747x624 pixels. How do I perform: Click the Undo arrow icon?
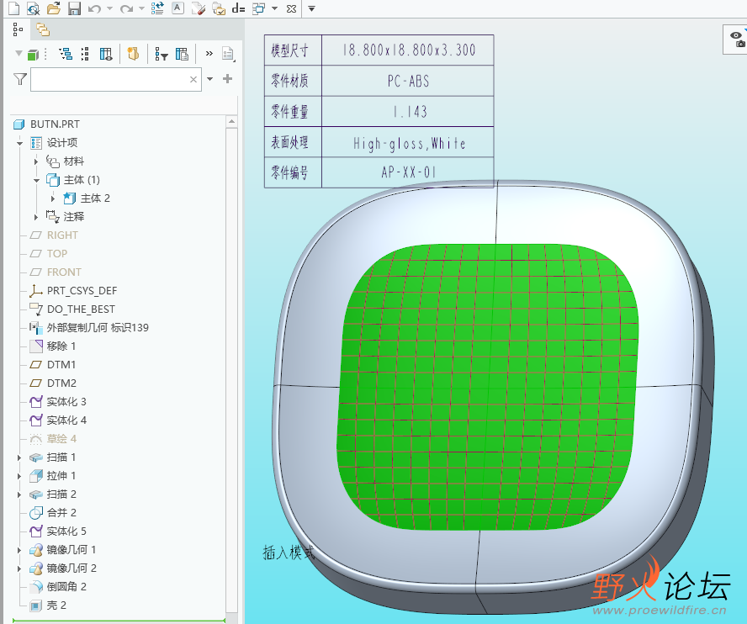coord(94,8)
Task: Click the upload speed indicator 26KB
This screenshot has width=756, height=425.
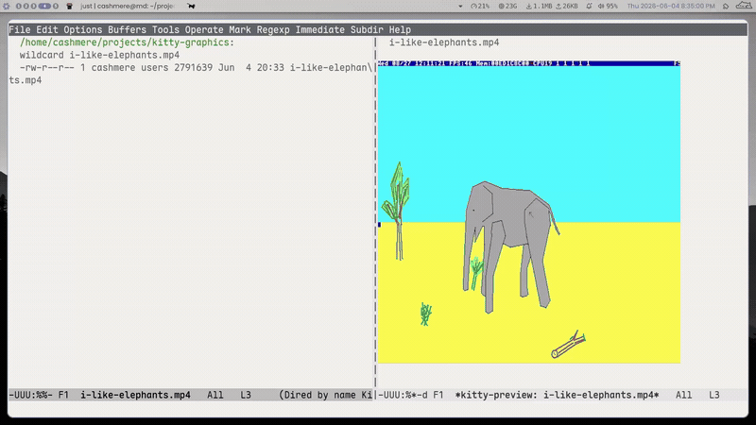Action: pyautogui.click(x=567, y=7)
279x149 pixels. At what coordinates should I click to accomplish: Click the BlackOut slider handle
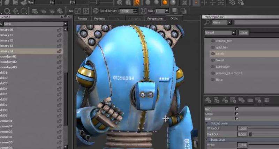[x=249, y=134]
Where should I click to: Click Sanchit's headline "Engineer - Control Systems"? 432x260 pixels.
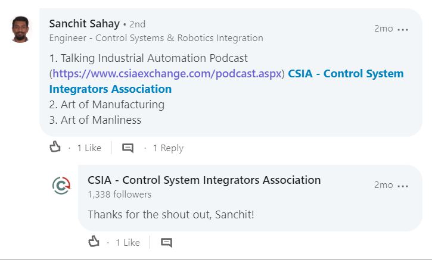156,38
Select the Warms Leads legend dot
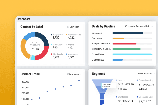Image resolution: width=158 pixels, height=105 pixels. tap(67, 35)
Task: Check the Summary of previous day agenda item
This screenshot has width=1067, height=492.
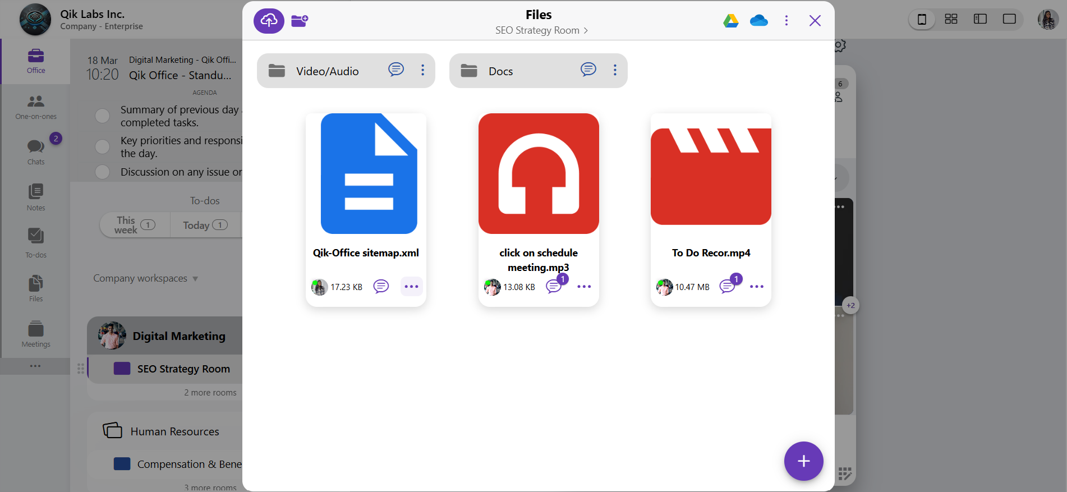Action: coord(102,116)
#####
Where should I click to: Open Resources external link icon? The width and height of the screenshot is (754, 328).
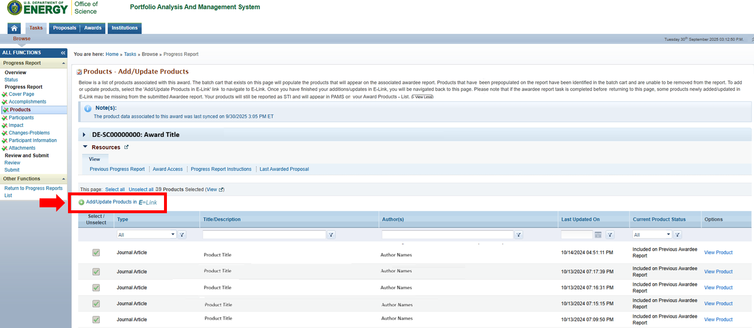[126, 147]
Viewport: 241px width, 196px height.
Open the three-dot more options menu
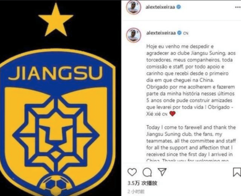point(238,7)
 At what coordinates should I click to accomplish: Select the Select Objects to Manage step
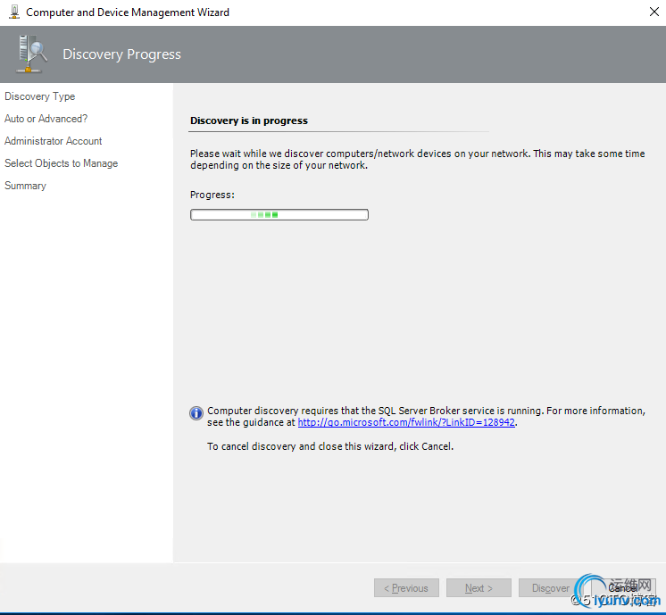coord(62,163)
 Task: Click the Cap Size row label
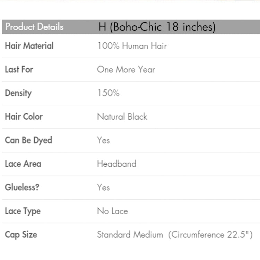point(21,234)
#####
→ DIRECTIONS: Please copy the lines above exactly, starting at the line that holds "279x149 pixels. At" and ending at the line that holds "Task: Check the"; include both, but no pictures.

→ EXERCISE ANSWER:
279x149 pixels. At what coordinates should I click to accomplish: Click the BlackOut slider handle
[x=249, y=134]
Where should I click to: Click Sanchit's headline "Engineer - Control Systems"? 432x260 pixels.
156,38
Select the Warms Leads legend dot
Image resolution: width=158 pixels, height=105 pixels. tap(67, 35)
Task: Check the Summary of previous day agenda item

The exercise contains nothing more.